#### WHAT TO PRODUCE:
In the records below, find the line that contains "The width and" and the line that contains "Open ZBRAJANJE I", then retype exactly those two lines and every line between them.

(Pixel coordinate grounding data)
>>>>

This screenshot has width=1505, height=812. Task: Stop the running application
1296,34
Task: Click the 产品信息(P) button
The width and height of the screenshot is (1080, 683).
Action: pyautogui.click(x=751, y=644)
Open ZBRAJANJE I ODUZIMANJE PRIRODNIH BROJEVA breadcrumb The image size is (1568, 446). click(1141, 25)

<<<<
>>>>

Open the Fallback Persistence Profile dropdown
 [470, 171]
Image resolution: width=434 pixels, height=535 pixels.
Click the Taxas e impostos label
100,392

<<<<
>>>>

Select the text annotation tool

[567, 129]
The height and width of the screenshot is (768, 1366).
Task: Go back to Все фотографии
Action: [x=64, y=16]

<<<<

#### OUTPUT OF THE EXERCISE:
The width and height of the screenshot is (1080, 683).
Action: pyautogui.click(x=751, y=644)
Open ZBRAJANJE I ODUZIMANJE PRIRODNIH BROJEVA breadcrumb The image size is (1568, 446). click(1141, 25)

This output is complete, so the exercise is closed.